» Passage extrait

====================

L’assaut de front dirigé par le commandant du Ve corps lui-même, le général de Kirchbach, légèrement blessé à ce moment, eût été peut-être encore contenu, si une brigade du XIe corps, accourant de son côté, n’eût menacé de tourner nos positions. Ce n’est qu’à force d’hommes et de moyens d’artillerie, par un déploiement de plus de 25 000 soldats, que les Allemands finissaient par avoir raison de cette malheureuse division de moins de 5 000 combattans, qui depuis le matin tenait tête si énergiquement à Wissembourg comme au Geisberg, et qui ne cédait le terrain qu’après avoir infligé à l’ennemi une perte de près de 100 officiers, de 1 500 à 2 000 hommes. Elle avait perdu elle-même 1 200 hommes, elle laissait entre les mains des Prussiens le bataillon enfermé à Wissembourg, un certain nombre d’autres prisonniers, un seul canon démonté qu’on n’avait pu sauver. Tout cela se passait si vite que le maréchal de Mac-Mahon pouvait à peine être informé, que le général Ducrot, averti vers midi, au moment où il touchait Lembach, n’arrivait en courant sur les hauteurs du Pigeonnier que pour voir nos troupes déjà débordées, commençant à se replier dans la direction qui leur avait été indiquée par la route de Climbach.

Ce premier désastre aurait pu être évité, dit-on, si l’on eût refusé le combat, si on avait compris plus tôt qu’on devait se dérober devant un tel déploiement de forces. C’est facile à dire. Le général Douay ne pouvait sans doute supposer qu’on l’envoyait sur la Lauter pour assister l’arme au bras à l’entrée de l’ennemi en France ; il ne pouvait dans tous les cas se retirer ainsi qu’en soumettant ses soldats à cette dangereuse épreuve d’une guerre commencée par une retraite sans combat, par une contre-marche suivant à quelques heures d’intervalle une marche en avant. Wissembourg était non la faute de ce vaillant homme, mort à son poste, mais la première expiation du fractionnement de nos forces, de la combinaison qui avait placé là cette malheureuse division. Toujours est-il que l’invasion avait commencé, que la frontière française était forcée, que l’ennemi s’avançait désormais sur notre sol, et que cette nouvelle, allant retentir tout à coup à Metz, ne pouvait qu’ajouter au trouble de l’état-major impérial. Le maréchal de Mac-Mahon lui-même n’était point sûrement sans se préoccuper de la situation que la journée du 4 lui faisait. En quelques heures, tout s’était singulièrement aggravé devant lui… La ligne de la Lauter était perdue. La retraite de la division Douay entraînait un mouvement rétrograde de la division Ducrot, qui ne pouvait plus rester en l’air à Lembach. Maintenant de deux choses l’une : ou bien il fallait se résigner courageusement à se replier après un combat d’avant-garde dans les Vosges, ou bien il fallait choisir une ligne nouvelle, sur laquelle on tenterait d’arrêter l’ennemi, de le rejeter sur la frontière. C’est ce dernier parti que prenait le maréchal de Mac-Mahon, surtout probablement après avoir été informé le 5 par le maréchal Lebœuf que l’empereur, par une prudence tardive, mettait sous ses ordres les 5e et 7e corps avec le 1er, de même qu’en Lorraine on mettait les 2e, 3e et 4e corps sous les ordres du maréchal Bazaine. C’était, à vrai dire, une question de position, de forces et de temps.

====================

» Lignes

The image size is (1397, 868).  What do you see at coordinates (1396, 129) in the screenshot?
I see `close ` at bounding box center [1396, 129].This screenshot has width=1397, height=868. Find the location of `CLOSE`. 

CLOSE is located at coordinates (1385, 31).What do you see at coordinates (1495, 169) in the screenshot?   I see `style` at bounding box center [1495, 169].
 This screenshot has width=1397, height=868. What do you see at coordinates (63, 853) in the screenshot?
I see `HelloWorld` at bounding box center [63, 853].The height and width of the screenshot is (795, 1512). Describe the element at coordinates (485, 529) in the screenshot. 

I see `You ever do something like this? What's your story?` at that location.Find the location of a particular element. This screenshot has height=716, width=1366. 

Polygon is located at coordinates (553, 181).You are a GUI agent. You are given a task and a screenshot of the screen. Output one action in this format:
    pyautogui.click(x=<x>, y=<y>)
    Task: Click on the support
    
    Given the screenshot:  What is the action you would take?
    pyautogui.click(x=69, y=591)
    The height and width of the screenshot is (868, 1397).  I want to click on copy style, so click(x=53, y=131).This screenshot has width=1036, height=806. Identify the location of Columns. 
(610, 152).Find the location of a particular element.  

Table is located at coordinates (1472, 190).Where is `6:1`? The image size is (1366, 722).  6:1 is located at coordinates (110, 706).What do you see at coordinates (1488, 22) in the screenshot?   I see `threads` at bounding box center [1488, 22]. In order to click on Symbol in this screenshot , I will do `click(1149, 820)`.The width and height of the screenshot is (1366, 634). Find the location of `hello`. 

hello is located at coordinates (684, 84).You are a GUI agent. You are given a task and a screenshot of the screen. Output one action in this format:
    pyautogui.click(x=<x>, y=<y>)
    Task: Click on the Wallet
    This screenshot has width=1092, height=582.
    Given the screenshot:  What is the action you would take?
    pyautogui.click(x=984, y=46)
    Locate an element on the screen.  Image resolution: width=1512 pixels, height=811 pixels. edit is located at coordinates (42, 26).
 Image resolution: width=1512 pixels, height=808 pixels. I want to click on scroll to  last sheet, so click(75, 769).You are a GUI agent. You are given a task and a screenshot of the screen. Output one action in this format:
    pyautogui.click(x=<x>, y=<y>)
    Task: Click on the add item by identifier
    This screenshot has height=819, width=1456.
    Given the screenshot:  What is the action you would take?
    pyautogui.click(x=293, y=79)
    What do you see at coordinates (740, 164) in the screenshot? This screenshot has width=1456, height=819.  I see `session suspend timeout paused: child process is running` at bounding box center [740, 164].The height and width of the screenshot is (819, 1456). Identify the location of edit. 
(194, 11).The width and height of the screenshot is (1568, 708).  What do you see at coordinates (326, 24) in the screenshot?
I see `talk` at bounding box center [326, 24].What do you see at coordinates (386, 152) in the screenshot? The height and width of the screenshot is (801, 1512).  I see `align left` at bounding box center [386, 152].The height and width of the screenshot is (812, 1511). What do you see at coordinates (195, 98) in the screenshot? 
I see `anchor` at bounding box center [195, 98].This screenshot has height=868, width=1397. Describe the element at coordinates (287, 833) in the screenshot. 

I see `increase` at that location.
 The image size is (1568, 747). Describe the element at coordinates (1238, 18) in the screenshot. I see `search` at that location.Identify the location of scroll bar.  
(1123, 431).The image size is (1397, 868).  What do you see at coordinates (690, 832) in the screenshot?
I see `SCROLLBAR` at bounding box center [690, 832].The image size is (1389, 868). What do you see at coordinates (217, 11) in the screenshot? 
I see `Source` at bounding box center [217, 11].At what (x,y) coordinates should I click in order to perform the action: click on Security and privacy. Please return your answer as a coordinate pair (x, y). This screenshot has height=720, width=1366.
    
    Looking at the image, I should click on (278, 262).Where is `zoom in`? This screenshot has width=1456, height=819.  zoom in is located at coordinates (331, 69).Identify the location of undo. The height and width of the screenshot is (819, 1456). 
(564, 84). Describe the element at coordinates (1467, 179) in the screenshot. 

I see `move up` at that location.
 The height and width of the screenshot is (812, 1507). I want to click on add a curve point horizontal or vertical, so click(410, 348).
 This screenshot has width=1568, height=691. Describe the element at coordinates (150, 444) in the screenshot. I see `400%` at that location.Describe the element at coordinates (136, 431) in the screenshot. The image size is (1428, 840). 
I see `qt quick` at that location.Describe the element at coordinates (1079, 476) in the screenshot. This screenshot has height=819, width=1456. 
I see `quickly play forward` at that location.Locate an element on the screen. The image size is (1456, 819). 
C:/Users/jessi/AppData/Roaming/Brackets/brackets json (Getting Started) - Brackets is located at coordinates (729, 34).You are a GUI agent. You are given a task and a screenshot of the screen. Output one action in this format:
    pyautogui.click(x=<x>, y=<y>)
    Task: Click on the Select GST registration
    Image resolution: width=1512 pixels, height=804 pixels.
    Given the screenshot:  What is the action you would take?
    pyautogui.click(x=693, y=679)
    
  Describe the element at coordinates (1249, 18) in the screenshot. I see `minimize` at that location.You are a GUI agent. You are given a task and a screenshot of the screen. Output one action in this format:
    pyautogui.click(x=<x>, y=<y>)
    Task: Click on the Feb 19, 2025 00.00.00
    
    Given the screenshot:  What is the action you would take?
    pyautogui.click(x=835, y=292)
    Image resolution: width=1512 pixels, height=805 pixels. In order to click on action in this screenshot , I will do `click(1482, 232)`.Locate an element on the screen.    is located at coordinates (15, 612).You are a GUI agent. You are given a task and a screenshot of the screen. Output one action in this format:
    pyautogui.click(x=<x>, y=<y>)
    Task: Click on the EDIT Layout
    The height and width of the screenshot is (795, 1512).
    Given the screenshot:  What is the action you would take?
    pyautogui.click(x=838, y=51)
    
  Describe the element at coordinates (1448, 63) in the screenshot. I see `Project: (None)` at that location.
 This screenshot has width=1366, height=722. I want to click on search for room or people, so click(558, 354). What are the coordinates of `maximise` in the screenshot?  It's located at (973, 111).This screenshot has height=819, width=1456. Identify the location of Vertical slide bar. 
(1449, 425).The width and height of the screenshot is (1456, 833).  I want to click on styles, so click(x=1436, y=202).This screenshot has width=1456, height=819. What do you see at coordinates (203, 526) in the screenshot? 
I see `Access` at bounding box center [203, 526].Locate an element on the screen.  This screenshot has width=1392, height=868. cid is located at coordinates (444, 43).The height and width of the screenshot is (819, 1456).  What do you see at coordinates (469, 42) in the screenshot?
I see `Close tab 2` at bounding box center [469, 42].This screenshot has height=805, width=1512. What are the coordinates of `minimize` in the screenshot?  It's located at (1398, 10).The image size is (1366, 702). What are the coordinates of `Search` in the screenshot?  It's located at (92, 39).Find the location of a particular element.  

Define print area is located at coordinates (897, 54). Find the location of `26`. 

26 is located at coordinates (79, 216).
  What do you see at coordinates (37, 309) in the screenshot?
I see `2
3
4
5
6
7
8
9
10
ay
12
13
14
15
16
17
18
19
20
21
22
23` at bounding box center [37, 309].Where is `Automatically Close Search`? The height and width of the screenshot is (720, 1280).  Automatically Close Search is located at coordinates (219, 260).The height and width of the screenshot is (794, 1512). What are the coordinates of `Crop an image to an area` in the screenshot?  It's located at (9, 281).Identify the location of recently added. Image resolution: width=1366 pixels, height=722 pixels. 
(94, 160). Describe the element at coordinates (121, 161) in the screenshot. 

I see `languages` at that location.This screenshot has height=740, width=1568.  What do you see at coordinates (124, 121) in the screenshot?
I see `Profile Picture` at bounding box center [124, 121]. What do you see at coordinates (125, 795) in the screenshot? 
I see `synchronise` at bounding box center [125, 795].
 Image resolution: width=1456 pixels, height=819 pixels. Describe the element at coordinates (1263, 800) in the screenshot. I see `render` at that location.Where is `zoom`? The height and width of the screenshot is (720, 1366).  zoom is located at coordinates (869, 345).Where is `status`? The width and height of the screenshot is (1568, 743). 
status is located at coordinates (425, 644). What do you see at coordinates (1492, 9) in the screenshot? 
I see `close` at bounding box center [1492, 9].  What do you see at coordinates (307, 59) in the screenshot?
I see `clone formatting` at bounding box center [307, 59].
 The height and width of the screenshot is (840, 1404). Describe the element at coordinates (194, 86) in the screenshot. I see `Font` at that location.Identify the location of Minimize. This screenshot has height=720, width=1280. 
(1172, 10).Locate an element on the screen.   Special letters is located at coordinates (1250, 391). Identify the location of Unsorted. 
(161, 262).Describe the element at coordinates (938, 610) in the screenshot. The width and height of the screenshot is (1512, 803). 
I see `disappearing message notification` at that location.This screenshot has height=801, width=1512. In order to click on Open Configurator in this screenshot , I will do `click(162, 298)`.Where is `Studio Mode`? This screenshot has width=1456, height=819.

====================

» Consignes
A. Relevez, s'il vous plaît, chaque général ou maréchal désigné par son nom dans le passage sur Wissembourg, avec son grade tel qu'il y figure.
B. Poursuivez le passage sur Wissembourg à partir de sa dernière phrase.

» Réponses attendues
A.
- le général de Kirchbach
- le maréchal de Mac-Mahon
- le général Ducrot
- le général Douay
- le maréchal Lebœuf
- le maréchal Bazaine

B.
La position, elle était toute désignée par les traditions de la guerre. Après la Lauter, il y avait la Sauer, au-dessus de la Sauer il y a Frœschviller, décrit par Gouvion Saint-Cyr, illustré par Hoche. Là on pouvait avoir quelque chance de disputer le passage, même selon l’état-major allemand, à un ennemi supérieur. Ces positions sont formées par une série d’accidens de terrain se détachant des Vosges, s’étendant entre la Sauer et l’Éberbach sur une longueur de 6 kilomètres de Nehviller à Morsbronn par Frœschviller, Elsashausen, le Niederwald. En avant de ces hauteurs coule la Sauer, qui descend des Vosges, se déroule dans une vallée profonde couverte de prairies et s’en va par la forêt de Haguenau vers le Rhin. La clé des positions est à Frœschviller même, où se croisent plusieurs routes dont l’une peut servir de ligne de retraite par Reichshofen tandis qu’une autre descend vers la Sauer et le gros village de Wœrth, première défense dans la vallée. Ces positions, étudiées, parcourues le 5 et définitivement choisies par le maréchal de Mac-Mahon, sont assurément des plus puissantes ; elles n’ont cependant toute leur efficacité défensive qu’à deux conditions : la première est qu’on puisse occuper sur la rive gauche de la Sauer quelques points avancés, Langensultzbach, qui garde un des débouchés de la vallée, Goersdorf, Gunstett ; la seconde condition, qui se confond avec la première, c’est qu’on dispose de forces suffisantes pour tenir ces points essentiels, pour n’être pas débordé même dans les positions de la rive droite de la Sauer. C’était là précisément la question ; le maréchal avait-il des forces suffisantes ? Les états officiels, toujours complaisans, évaluaient le 1er corps au chiffre de 41 000 hommes. En réalité, la division Douay avant Wissembourg comptait à peine 8 000 hommes ; la 4e division de Lartigue avait 7 700 hommes, elle avait laissé un régiment à Strasbourg ; les divisions Ducrot et Raoult n’étaient pas plus fortes. Même avec la cavalerie du général Duhesme et la division de réserve Bonnemains donnée au 1er corps, on était loin d’atteindre le chiffre officiel.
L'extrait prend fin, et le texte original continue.